Après les discours, le temps de la mise en œuvre pourrait être venu.
Et ce verdissement se produit à la fois pour des raisons économiques mais aussi parce que c’est la volonté des populations. N’oublions pas qu’en 2019, à la veille de la pandémie, c’est Greta Thunberg qui est la « personnalité de l’année ».
Donc vous voyez se dessiner le temps de l’après-pétrole dans les marchés.
Certains signaux ne trompent pas. La semaine dernière, l’agence internationale de l’énergie (AIE) a publié pour la première fois une feuille de route « zéro émission nette de CO2 ». Son scénario est extrême, mais il montre la voie et indique aux Etats qu’il faut cesser tout développement de nouveaux gisements d’énergies fossiles et se reporter massivement sur les énergies bas carbone. Le seul fait qu’il soit publié constitue un signal fort. Le plan de relance de Biden, le Green Deal de l’Europe…

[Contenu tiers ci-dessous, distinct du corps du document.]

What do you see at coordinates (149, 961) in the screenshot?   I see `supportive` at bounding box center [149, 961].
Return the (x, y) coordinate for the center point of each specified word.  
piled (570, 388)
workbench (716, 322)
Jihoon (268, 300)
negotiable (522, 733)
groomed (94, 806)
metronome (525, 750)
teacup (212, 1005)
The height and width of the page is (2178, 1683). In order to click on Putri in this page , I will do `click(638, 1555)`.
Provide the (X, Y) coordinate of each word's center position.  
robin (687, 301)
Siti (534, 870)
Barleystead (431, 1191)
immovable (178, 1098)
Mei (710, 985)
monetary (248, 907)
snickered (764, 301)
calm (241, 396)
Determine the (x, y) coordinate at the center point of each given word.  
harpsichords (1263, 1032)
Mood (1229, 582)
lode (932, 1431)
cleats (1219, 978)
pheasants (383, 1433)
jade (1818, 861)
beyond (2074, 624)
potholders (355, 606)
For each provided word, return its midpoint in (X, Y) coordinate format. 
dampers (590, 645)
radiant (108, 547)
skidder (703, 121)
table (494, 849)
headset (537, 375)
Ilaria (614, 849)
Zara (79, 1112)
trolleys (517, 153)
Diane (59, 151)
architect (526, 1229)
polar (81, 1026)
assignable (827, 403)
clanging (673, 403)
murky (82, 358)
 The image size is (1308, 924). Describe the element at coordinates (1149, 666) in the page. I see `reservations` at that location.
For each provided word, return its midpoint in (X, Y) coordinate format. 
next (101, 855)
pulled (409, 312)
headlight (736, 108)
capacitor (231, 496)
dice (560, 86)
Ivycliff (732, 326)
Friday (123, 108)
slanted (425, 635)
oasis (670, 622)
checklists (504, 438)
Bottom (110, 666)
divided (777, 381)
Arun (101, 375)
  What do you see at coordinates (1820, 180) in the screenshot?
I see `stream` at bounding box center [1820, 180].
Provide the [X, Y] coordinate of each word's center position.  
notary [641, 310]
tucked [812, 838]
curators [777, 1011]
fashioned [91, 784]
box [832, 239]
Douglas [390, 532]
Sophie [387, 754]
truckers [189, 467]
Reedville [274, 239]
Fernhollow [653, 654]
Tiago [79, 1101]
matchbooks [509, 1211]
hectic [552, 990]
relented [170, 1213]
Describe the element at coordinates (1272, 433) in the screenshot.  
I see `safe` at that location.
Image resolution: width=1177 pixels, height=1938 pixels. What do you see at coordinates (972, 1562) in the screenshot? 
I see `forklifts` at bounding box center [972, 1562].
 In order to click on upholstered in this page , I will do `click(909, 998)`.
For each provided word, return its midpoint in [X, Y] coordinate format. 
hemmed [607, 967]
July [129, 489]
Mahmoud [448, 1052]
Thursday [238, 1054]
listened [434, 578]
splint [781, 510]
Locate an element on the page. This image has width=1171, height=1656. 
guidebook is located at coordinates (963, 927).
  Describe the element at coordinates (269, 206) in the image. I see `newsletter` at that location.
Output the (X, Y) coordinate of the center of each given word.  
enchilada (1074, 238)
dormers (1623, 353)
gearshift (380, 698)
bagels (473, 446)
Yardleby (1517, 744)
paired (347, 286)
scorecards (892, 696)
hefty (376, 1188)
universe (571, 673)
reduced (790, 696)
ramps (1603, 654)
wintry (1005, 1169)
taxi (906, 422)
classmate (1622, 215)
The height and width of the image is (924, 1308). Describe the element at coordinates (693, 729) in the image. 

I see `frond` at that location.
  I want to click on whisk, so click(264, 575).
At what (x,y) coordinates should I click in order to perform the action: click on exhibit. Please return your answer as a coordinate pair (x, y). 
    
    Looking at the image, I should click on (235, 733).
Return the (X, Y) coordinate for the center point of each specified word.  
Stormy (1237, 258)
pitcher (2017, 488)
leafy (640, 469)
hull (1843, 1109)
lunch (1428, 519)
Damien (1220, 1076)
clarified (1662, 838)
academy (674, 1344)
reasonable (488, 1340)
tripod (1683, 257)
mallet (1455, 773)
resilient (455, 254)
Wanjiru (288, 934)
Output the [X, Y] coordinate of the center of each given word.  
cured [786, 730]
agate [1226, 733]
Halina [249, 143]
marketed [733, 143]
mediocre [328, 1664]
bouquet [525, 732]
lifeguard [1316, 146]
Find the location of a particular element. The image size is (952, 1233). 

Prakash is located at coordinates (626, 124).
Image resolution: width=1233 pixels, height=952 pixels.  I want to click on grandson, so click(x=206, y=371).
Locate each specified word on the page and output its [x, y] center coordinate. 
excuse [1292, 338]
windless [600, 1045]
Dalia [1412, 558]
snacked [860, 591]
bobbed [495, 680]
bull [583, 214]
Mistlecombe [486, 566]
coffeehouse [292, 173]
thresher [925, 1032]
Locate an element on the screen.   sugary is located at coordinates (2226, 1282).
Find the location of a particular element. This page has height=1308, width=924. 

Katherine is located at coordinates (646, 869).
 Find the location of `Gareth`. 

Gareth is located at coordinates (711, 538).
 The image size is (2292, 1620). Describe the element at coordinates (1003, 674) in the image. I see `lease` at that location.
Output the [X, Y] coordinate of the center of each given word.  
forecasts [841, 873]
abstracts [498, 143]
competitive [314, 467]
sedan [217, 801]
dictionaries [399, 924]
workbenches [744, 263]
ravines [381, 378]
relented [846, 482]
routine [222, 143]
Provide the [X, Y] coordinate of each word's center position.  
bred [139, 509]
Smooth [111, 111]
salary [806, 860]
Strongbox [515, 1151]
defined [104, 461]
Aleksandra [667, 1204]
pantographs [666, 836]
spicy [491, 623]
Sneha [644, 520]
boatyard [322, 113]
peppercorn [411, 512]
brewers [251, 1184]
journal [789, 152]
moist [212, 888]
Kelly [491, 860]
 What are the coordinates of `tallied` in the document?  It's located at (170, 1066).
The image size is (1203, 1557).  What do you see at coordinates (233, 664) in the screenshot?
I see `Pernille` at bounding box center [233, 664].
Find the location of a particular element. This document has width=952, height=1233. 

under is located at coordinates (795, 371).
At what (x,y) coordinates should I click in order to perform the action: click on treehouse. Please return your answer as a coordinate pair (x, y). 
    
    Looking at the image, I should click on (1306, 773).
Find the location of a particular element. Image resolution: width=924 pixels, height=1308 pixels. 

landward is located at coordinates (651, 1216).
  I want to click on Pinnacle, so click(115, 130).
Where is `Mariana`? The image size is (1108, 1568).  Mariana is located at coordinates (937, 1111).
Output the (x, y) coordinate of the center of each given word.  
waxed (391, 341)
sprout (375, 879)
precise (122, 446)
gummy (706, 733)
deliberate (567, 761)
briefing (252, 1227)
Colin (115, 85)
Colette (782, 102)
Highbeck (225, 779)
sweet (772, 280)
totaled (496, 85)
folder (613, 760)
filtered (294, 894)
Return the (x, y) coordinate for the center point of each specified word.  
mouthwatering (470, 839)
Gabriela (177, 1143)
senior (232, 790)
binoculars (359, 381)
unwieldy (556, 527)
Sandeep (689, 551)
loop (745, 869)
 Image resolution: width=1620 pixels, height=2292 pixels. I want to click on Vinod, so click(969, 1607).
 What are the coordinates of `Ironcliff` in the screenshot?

Alors la transition écologique se lit dans les marchés des matières premières ?
Les marchés de crédit carbone vivent une nouvelle étape, signe de maturité. Nous sommes passés au-dessus de 50 euros la tonne de carbone sur le marché des ETS européens. Et au Royaume-Uni qui vient de créer son propre marché, les premières cotations sont supérieures encore. Tout cela montre que nous allons vers la transition énergétique. Elle prendra du temps. Mais je pense qu’à la fin de ce siècle, nos petits-enfants auront la joie d’utiliser des énergies non fossiles non carbonées et bien entendu renouvelables.